At this year’s EURETINA meeting, retina specialists highlighted important developments in diabetic macular oedema and diabetic retinopathy research
The 2023 EURETINA conference hosted in Amsterdam, the Netherlands, from 5 to 8 October, showcased research and data on diabetic macular oedema (DME) and diabetic retinopathy (DR) from not only Europe, but from countries around the world. The meeting brought together many of the best retina specialists working today. In collaboration with Modern Retina, we spotlighted developments in the DME and DR spaces that were particular standouts.
David Almeida, MD, MBA, PhD, DABO, FRCSC, FASRS, from the United States, shared data on the 0.19-mg fluocinolone acetonide (FAc) implant and the USER study, which highlighted the visual and reduced-treatment-burden benefit of treating eyes with good baseline visual acuity, 20/40 or better.
The report provided real-world evidence from the 3-year prospective, phase 4 PALADIN study in which 202 eyes from 159 patients with center-involved DME were treated for up to 36 months with the 0.19-mg FAc implant. The results of this study showed that vision was maintained or improved regardless of baseline visual acuity, and no new safety concerns were identified.1
In a presentation titled “Real-World Evidence of Faricimab for the Management of DME and nAMD: A Multi-Center Study from the United Arab Emirates,” the authors shared that it spanned seven private centres from the United Arab Emirates and involved a retrospective chart review of 142 patients (185 eyes) with DME or neovascular age-related macular degeneration (nAMD) treated with faricimab between June 2022 and May 2023.
The study results showed that the mean change in visual acuity at week 16 was +7.2 letters in patients with nAMD and +6.4 letters in patients with DME. The mean change in central subfield thickness at week 16 was –113.4 μm in patients with nAMD and –85.6 μm in patients with DME.2
Alasdair Simpson, MBChB, BSc, presented on “The Impact of Flash Glucose Monitoring on Diabetic Retinopathy in Type 1 Diabetics” at the EURETINA conference. The abstract set the purpose of the study, saying, “We sought to evaluate the impact of the flash glucose monitoring on diabetic retinopathy screening scores.”
To determine this, a retrospective observational cohort study of patients commenced on flash monitoring (FM) in National Health Service Greater Glasgow and Clyde comparing retinopathy scores before and after FM insertion.

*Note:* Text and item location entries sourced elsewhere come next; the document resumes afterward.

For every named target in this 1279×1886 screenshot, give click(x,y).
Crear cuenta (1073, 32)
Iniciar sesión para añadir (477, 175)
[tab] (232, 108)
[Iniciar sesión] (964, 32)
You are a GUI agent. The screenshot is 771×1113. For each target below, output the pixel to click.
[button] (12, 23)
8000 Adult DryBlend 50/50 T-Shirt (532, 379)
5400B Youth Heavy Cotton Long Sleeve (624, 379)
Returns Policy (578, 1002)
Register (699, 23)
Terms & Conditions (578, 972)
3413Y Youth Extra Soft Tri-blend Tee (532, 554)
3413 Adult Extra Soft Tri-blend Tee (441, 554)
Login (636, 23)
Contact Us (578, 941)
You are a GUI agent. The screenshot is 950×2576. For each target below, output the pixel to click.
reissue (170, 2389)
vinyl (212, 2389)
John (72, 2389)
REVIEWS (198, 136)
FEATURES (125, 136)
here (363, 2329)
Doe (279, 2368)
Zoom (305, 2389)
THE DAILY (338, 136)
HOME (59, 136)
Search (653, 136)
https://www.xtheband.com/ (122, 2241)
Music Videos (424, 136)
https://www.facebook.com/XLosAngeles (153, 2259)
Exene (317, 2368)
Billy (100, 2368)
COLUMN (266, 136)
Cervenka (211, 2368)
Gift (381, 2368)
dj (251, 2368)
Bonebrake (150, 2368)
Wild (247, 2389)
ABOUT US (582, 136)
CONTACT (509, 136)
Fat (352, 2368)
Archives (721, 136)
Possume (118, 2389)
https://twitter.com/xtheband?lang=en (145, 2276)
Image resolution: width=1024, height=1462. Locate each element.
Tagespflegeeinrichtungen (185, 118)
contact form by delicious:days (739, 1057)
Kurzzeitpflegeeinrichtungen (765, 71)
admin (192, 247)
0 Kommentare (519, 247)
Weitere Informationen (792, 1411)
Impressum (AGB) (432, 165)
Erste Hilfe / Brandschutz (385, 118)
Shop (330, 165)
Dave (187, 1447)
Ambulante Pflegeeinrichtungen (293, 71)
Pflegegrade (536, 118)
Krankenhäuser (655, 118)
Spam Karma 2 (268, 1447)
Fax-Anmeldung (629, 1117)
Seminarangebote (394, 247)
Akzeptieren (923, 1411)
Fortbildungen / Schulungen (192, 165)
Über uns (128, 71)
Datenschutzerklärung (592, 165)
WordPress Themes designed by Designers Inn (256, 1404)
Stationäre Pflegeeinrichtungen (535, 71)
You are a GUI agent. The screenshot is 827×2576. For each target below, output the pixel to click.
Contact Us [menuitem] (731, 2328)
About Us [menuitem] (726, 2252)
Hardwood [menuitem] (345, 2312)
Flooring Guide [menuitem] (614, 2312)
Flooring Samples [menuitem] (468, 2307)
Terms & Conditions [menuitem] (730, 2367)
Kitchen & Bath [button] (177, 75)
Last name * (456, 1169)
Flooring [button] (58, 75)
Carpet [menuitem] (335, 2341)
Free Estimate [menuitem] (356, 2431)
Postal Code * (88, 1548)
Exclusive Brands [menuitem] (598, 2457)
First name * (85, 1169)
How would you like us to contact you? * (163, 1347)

There were 229 patients (47.5% of whom were female) identified with a mean age of 42, a mean duration of diabetes of 20 years (range, 1-50) and a mean hemoglobin A1c (HbA1c) level of 61 mmol/mol. The results showed that FM in this cohort did not lead to development of proliferative diabetic retinopathy in any patients and therefore appears to be a safe intervention. However, the researcher also noted that those who did have an improvement in HbA1c were more likely to see a worsening of their retinopathy score from R0R0 to R1R0 or worse in the first year.3
Researchers presented a preliminary report on the use of artificial intelligence (AI) software to diagnose DR in the Italian health care system. Along with reviewing the impact of AI on the diagnostic burden on eye care specialists and time costs for patients, the researchers were also focused on analyzing the performance of the AI tool RetCAD(Thirona BV Nijmegen, the Netherlands), which obtains retinal images with a true-color, confocal, fully automated nonmydriatic fundus imaging system (DRSplus by Centervue Spa, a company of iCare Finland Oy; Vantaa, Finland).
After evaluating the 337 patients included in the study sample, the RetCAD AI system demonstrated an excellent sensitivity in detecting more than mild retinopathy. Also, specificity was very accurate with a low false-positive rate. Overall, this study showed that the AI system can improve DR screening and monitoring in people with diabetes by non–eye care professionals.4
The retina field is full of research that continues to progress the treatment of DME and DR. Through the combined efforts of researchers, we are better able to understand the nuances of this disease, progress current treatments and develop innovative solutions to further preserve and ultimately reverse the damage of diabetic eye diseases. Along with the presentations mentioned here, there are dozens of other efforts working towards a brighter future for patients and providers.